**THE REQUEST:**
Gather every line from the listing below that contains the string "Task". Treat uppercase and lowercase letters as different.

# # # # #

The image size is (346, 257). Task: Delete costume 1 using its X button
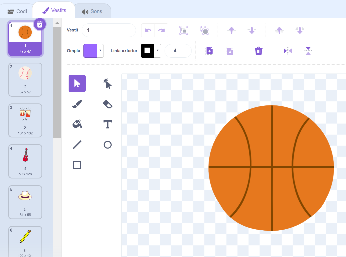tap(40, 25)
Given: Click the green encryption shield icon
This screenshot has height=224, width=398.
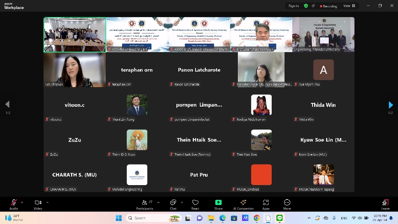Looking at the screenshot, I should [306, 6].
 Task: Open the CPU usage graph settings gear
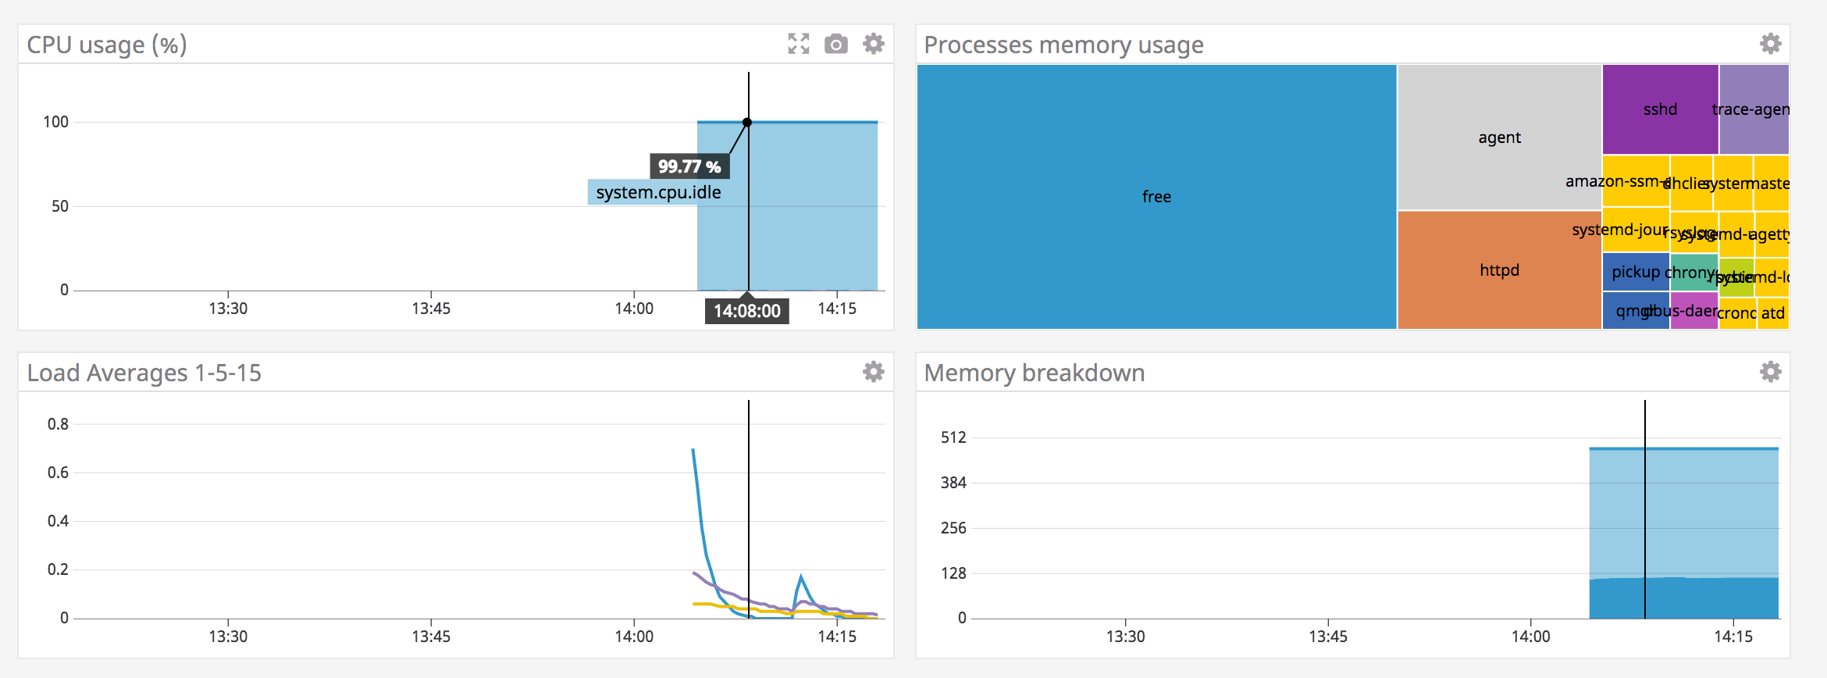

# # # # #

**RESULT OF THE EXERCISE:**
The image size is (346, 257). Task: Delete costume 1 using its X button
 Task: Open the CPU usage graph settings gear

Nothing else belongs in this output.